Architects for Florida Blue’s proposed $22.5 million parking garage in Brooklyn have satisfied its critics on the Downtown Development Review Board.
The design of the 869-space garage was granted final approval by the board Thursday in a unanimous vote.
Architects with RS&H Inc. responded to DDRB feedback from the project’s Oct. 10 conceptual approval hearing by simplifying the facade design. They also added food truck areas, a second public parklike space and expanded the bays for potential future retail.
The garage at Magnolia, Forest and Park streets will free Florida Blue’s 4½-acre riverfront surface parking lot on Riverside Avenue for development of Fidelity National Information Services Inc.’s $145 million headquarters.
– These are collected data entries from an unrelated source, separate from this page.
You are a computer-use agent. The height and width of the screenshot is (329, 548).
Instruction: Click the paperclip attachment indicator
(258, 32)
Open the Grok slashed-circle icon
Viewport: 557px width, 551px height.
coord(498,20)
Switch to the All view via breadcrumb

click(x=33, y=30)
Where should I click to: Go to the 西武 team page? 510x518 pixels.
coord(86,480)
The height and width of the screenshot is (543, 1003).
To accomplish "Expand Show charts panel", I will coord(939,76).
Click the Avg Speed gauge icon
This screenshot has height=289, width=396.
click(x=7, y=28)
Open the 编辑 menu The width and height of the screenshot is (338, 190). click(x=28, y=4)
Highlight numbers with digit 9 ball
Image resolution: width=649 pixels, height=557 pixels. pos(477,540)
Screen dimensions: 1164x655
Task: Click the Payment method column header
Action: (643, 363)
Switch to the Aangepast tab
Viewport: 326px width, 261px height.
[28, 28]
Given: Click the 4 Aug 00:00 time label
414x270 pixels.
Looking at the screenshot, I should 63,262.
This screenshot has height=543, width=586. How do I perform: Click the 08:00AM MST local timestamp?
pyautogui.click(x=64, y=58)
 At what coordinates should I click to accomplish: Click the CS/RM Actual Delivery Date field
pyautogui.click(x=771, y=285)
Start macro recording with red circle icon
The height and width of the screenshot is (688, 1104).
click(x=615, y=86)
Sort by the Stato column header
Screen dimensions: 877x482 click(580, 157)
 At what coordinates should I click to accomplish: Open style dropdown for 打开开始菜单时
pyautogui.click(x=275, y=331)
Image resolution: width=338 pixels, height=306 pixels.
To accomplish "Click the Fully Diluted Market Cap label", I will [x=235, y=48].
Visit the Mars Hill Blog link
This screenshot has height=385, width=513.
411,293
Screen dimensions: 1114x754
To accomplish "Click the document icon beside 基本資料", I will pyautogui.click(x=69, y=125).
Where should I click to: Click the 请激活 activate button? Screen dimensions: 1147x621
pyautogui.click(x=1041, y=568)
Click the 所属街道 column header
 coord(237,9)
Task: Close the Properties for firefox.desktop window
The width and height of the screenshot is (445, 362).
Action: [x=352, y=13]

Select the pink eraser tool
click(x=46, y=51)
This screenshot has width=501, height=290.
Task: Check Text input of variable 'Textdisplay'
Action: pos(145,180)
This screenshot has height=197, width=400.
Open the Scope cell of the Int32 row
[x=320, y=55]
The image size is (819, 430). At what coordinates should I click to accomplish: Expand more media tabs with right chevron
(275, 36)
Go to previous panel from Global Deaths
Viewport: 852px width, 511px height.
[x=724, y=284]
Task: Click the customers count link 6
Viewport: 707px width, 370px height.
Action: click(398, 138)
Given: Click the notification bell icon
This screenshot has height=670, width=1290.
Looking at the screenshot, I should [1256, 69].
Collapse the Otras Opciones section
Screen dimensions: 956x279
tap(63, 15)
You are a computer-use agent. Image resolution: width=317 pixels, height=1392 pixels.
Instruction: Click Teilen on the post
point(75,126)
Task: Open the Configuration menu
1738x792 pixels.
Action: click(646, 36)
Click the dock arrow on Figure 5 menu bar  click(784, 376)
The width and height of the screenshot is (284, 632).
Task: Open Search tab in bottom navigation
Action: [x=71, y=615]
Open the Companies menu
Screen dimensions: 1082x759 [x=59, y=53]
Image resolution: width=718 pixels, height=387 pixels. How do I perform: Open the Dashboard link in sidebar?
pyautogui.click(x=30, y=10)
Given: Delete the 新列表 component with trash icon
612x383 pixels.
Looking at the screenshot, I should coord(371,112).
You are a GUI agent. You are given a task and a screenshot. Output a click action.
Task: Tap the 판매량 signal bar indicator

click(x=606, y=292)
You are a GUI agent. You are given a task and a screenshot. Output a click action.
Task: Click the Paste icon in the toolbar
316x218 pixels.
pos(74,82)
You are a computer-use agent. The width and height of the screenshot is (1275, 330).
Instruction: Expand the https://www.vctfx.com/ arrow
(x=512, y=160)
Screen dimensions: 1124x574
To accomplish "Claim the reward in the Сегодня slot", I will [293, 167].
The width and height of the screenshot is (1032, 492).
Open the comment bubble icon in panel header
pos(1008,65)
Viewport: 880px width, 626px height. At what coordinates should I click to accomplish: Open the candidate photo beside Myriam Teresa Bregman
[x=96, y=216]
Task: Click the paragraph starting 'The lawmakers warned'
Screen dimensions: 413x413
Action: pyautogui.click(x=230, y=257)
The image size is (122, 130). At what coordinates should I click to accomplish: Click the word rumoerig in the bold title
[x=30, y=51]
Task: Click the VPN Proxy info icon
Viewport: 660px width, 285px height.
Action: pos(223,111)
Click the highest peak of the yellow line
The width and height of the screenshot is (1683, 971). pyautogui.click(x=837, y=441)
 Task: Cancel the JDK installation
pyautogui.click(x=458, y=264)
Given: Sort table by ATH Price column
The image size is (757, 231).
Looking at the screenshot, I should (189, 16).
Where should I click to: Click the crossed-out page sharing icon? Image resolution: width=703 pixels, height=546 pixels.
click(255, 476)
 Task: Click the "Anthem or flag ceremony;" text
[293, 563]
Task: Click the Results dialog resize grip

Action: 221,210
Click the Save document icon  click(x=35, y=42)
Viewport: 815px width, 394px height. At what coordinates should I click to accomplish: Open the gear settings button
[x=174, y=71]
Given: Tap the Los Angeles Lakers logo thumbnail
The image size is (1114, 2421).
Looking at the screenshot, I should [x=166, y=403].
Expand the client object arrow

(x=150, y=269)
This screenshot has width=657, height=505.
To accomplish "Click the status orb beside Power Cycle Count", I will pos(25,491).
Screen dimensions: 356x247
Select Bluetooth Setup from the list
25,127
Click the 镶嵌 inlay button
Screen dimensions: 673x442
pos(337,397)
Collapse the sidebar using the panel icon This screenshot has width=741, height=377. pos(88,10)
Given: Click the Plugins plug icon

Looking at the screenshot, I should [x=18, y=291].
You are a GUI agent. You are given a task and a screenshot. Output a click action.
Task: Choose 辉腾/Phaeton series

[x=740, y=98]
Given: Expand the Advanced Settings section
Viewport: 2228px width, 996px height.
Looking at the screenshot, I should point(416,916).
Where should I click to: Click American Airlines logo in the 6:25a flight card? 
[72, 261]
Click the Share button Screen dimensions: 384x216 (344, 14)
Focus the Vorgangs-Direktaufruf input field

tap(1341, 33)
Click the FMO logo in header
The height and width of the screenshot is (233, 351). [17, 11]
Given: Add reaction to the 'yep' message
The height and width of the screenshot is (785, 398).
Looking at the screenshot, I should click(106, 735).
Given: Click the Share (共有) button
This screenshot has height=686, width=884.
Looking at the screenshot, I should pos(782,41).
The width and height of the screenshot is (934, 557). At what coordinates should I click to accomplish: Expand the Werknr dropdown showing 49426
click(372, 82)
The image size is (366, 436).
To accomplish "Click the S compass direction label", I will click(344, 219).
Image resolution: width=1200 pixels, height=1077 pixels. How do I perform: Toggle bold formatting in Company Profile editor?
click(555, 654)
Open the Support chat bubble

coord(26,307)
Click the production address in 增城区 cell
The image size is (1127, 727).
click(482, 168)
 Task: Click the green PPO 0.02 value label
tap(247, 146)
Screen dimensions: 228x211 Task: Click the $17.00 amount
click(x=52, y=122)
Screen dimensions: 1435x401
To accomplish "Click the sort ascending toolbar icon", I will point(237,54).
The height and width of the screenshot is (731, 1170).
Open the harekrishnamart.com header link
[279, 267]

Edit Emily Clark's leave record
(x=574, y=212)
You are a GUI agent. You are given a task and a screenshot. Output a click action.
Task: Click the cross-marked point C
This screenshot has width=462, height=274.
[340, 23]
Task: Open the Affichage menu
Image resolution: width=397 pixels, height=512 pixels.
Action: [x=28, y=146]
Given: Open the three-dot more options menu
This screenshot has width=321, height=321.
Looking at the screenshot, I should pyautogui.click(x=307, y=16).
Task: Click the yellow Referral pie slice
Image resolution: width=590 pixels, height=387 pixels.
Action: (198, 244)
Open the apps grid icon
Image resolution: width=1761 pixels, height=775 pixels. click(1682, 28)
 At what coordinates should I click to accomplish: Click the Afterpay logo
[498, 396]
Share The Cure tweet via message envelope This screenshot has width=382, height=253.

Florida Blue will sell that property to FIS by the end of the first quarter of 2020.
The insurer’s parent company, GuideWell Inc., also is preparing to add 500 contract and 250 full-time jobs to its Riverside Avenue offices, bringing its total workforce to 1,750.
The Downtown Investment Authority says the Florida Blue parking garage will meet increased parking demand in Brooklyn and support existing and proposed retail businesses and restaurants along Riverside Avenue and nearby Park Street.
Construction is expected to begin by Jan. 9 and be completed by Sept. 9.
Criticism from DDRB members that the facade design was “pretentious” and “frenzied” was gone Thursday.
The original design used eight mixed facades — called medallions — to create what RS&H officials called “visual irregularity” in the garage to avoid a generic look.
The amended design scales back to two medallions and uses colors more consistent with surrounding architecture in the Brooklyn area.
Remaining debate on the design Thursday centered on changing the color of the black firewall on the garage’s southwest side.
DDRB members suggested painting the wall to match the rest of the structure or commissioning an artist to add a public mural.
Board member Joe Loretta also asked RS&H officials to install special pavers to indicate a pedestrian crossing at the garage entrance.
Retail space
The Florida Blue garage also has 60-foot-deep retail bays, but they will not be built-out.
RS&H architects increased the garage’s first-floor ceiling heights and altered the ramping system to accommodate larger retail areas.
DDRB members said tenants will be able to create viable retail space without substantial changes to the garage.
The board spent more than 20 minutes Thursday discussing if a specific market “trigger” to mandate Florida Blue build-out the retail bays should be included as a condition for final approval.
Florida Blue Vice President of Corporate Services and Chief Procurement Officer John Trevathan said the company will need time to study the public parking demand before removing ground-floor parking for retail space.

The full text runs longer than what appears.